ABSTRACT
Oxidative DNA damage due to continuous generation of free radicals in cells that are responsive to peroxisome proliferators is the most rational mechanism responsible for peroxisome -proliferator-induced hepatocarcinogenesis (Rao and Reddy, 1987a; Reddy and Rao, 1986, 1989). Administration of peroxisome proliferators leads to an imbalance in the levels of free radical generating and scavenging enzymes in hepatic parenchymal cells resulting in excessive production of H2O2 and OH radicals (Ciriolo et al., 1982; Reddy et al., 1986b; Elliott et al.,
1986; Tomayewski et al., 1986; Osumi et al., 1987).
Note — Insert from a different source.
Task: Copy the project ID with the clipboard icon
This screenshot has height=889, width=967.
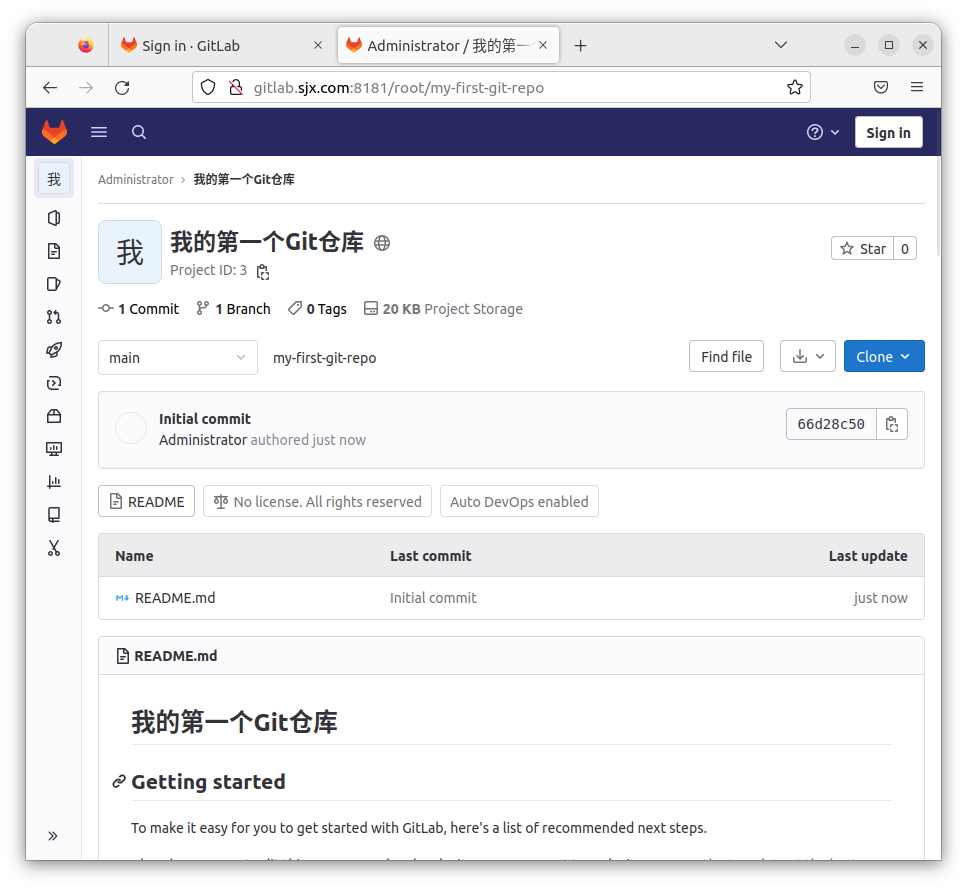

Sustained induction of peroxisomal fatty acyl-CoA oxidase which generates H2O2, can lead to increased free radical generation, lipid peroxidation and DNA damage (Machlin and Bendich, 1987; Meneghini, 1988). Increased levels of lipofuscin and conjugated dienes, indicators of oxidative damage, are demonstrated in the livers of rats chronically treated with peroxisome proliferators (Reddy et al., 1982a; Goel et al., 1986; Lake et al., 1987; Conway et al., 1989). In vitro studies have shown induction of DNA strand breaks in hepatocytes by H 2O2 (Olson, 1988). In addition, it has been
demonstrated that peroxisomes isolated from livers of rats treated with peroxisome proliferators coincubated with SV40 DNA caused strand breaks (Fahl et al., 1984). Further direct evidence of free radical induced DNA damage is the demonstration of increased levels of 8 -hydroxydeoxyguanosine (8 -OHdG) in the livers of peroxisomeproliferator-treated rats (Kasai et al., 1989; Takagi et al., 1990a, b). 8-OHdG is considered as a marker for OH radical induced DNA alteration (Kasai and Nishimura, 1984). After treatment with peroxisome proliferators, higher levels of 8OHdG are observed only in the target organ liver, but not in non-target organs, which is consistent with the fact that peroxisome proliferation occurs predominantly in liver parenchymal cells (Takagi et al., 1990a, b). It is clear from these experimental observations that peroxisome proliferators are not capable of causing direct DNA damage, but they most likely induce DNA damage indirectly through their receptor mediated biological actions, which is of importance in hepatocarcinogenesis (Reddy and Rao, 1986; Lalwani et al., 1987; Issemann and Green, 1990).